「タイプA行動パターン」とは、常に時間的切迫感を持っている、競争心が強く攻撃的で怒りの感情を持ちやすい、常に行動していないとイライラする、寛容でない、野心的で高い地位を目指している等といった性格特性を言います。
心理の専門家であればよく耳にする言葉ですが、日常生活では耳慣れない言葉であるかもしれません。

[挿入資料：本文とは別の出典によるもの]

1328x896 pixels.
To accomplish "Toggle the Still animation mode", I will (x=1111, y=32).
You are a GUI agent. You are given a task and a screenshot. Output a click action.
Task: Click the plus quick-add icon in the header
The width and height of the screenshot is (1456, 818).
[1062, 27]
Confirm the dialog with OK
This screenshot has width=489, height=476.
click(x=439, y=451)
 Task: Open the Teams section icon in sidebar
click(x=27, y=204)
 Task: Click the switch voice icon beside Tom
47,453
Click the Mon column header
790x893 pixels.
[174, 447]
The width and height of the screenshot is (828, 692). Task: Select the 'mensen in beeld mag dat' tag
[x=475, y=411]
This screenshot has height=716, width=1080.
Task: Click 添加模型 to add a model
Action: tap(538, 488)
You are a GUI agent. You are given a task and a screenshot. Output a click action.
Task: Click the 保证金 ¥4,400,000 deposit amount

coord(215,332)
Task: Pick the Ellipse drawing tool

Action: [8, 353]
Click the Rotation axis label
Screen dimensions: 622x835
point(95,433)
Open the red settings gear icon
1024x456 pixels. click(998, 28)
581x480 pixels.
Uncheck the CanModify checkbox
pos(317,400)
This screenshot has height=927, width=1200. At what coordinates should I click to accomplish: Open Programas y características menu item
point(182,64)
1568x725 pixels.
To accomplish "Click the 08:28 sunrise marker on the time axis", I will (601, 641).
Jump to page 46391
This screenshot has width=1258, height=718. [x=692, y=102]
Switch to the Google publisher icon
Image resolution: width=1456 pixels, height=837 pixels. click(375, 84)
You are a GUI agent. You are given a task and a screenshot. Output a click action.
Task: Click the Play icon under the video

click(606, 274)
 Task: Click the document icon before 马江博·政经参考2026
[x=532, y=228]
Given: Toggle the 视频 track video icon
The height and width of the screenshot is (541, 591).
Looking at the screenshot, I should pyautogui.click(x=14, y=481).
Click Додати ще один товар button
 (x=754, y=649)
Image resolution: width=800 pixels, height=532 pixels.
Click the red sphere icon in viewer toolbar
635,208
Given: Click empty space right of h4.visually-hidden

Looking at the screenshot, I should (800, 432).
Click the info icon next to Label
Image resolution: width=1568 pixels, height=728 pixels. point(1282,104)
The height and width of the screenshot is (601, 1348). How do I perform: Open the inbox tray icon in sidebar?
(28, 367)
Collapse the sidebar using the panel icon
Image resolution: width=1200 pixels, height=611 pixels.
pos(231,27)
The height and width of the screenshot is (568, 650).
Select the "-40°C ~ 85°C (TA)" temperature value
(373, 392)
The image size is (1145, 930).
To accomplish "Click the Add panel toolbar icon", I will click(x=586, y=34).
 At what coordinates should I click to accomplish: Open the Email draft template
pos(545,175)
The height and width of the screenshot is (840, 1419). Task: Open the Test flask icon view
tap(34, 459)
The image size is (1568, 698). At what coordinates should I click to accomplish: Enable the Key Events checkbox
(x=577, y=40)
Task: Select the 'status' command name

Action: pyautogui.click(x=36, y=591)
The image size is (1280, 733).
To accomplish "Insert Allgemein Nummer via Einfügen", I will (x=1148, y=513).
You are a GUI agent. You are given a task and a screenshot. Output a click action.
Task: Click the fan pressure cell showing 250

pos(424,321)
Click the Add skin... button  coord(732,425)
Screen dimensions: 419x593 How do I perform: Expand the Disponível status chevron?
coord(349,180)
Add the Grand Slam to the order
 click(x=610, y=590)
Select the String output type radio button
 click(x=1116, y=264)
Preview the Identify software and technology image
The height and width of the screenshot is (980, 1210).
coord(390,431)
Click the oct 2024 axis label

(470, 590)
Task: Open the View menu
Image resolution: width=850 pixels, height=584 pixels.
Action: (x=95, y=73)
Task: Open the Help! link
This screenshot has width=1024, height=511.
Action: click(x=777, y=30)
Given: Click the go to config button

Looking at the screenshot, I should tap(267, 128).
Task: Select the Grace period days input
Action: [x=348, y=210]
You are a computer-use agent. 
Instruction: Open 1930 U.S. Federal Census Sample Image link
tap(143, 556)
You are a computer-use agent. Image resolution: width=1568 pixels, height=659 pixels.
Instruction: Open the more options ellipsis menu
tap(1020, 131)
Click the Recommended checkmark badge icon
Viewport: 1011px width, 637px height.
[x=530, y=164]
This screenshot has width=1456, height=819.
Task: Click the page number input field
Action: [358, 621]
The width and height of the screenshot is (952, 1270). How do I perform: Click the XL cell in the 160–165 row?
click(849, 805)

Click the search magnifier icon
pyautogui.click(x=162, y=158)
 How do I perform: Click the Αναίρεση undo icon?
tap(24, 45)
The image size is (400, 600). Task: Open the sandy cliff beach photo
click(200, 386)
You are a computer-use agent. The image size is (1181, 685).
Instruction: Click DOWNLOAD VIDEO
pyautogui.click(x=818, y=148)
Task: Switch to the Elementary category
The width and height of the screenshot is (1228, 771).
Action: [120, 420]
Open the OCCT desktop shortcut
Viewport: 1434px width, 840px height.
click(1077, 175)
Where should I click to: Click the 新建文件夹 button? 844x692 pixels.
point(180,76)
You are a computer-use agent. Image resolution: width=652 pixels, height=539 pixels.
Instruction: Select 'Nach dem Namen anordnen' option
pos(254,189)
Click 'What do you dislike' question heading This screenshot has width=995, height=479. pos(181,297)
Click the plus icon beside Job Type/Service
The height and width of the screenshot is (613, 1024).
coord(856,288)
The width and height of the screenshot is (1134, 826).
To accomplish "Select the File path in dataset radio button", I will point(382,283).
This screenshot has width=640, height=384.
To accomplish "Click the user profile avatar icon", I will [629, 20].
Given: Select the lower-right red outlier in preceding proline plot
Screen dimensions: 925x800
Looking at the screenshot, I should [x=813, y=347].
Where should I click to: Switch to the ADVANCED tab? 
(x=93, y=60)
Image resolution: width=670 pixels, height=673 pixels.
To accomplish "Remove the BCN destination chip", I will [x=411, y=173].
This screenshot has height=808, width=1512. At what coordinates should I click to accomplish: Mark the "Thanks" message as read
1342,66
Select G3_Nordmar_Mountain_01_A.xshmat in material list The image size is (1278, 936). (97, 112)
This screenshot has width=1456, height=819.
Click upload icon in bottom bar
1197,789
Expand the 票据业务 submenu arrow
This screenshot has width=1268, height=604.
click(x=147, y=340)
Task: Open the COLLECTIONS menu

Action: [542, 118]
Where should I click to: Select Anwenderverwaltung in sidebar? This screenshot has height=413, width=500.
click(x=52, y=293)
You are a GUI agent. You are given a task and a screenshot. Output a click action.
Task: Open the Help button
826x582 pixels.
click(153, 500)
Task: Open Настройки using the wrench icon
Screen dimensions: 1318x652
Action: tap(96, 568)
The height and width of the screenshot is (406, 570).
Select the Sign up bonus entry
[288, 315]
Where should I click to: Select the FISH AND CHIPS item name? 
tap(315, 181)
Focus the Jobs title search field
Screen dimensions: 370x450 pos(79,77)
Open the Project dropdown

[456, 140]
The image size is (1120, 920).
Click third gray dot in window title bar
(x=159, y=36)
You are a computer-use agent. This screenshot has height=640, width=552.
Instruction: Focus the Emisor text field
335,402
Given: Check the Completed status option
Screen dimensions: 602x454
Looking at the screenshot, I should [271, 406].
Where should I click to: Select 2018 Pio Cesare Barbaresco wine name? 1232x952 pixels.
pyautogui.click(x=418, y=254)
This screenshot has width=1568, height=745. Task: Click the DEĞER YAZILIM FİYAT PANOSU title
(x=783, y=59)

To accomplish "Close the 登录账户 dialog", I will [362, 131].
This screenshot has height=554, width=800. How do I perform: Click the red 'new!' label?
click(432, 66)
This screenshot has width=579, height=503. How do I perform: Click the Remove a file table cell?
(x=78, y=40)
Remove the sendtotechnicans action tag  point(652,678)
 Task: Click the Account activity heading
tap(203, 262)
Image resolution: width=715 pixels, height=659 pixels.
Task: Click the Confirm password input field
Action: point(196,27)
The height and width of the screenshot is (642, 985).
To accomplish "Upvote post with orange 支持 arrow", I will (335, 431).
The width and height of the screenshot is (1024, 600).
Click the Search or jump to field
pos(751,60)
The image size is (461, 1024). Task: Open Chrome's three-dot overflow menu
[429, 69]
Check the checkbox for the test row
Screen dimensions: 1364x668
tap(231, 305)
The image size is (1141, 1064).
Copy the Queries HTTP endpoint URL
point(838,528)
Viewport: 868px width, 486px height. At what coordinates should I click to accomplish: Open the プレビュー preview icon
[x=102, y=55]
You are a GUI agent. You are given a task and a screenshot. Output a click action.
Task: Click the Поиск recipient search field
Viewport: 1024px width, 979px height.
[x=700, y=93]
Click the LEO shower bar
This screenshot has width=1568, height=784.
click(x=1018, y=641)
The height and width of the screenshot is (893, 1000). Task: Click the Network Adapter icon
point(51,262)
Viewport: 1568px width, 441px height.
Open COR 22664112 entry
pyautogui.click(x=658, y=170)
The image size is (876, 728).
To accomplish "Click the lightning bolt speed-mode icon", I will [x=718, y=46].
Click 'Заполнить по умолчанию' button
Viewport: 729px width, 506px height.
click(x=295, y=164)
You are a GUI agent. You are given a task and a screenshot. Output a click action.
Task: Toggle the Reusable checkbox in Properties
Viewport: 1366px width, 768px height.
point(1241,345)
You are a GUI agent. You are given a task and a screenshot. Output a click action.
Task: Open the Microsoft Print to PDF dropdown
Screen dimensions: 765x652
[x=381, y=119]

しかし、タイプA行動パターンという性格特性を持つ人は冠状動脈疾患や虚血性心疾患等のリスクが高い等、病気との関連も示される性格特性であるため、心理学を専門とする方のみならず、一般の読者の方にも、この機会にぜひ知っておいて欲しい心理学用語です。
目次
タイプA行動パターンの概要
タイプA行動パターンは1959年にフリードマン(Friedmann,M.)とローゼンマン(Rosemman,R.H.)によって発見された性格特性であり、冠状動脈疾患との関連性が指摘されています。
タイプA行動パターンを示す性格特性は、フリードマン、ローゼンマンによって以下の通りに定義されています。
- 自分が定めた目標を達成しようと持続的な強い推進力を持っている。
- 競争を好み追求する傾向がある。
- 永続的な功名心を持っている。
- 時間に追われながら多方面にわたる活動を行っている。
- 身体的・精神的活動速度を常に速くしようとする習癖がある。
- 身体的・精神的な著しい過敏性を持っている。
タイプA行動パターンに関する研究の歴史
タイプA行動パターンは前述の通り、フリードマンとローゼンマンが冠状動脈性疾患を扱った研究に端を発します。
1970年代の研究
1975年、Western Collaborative Group Study(WCGS ) と呼 ば れ る 研 究 で 、カルフォルニア州在住の3,154名の男性に対し、8年間に渡る追従調査が行われました。
結果、年間1,000人当たりの虚血性心疾患発症率は、タイプA行動パターンを示すもののうち、13.2人であり、対照的な性格特性であるタイプB行動パターンを示す人が5.9人であることから、タイプA行動パターンは約2倍虚血性心疾患のリスクが高いことが示されました。
さらに、サルズ(Suls J)、ガストロフ(Gastorf, JW )、ウィッテンバーグ(Witenberg, SH)が1979年に行った研究により、タイプA行動パターンを持つ者は、心臓病のリスクが高まるだけでなく、日常生活においてイライラしやすく、ストレスを抱えやすいことが分かりました。
1980年代から近年の研究への推移
しかし、ウィリアムら(Williams RB, et al.)が1980年に行った研究では、タイプA行動パターンの「高い攻撃性を持っている」という敵意因子が虚血性心疾患の危険要素として限定的に関連しているとしました。
さらに、高倉実が1993年に行った研究から、タイプA行動パターンの持つ、高い熱中性は疲労感の抑制に関連していると示しています。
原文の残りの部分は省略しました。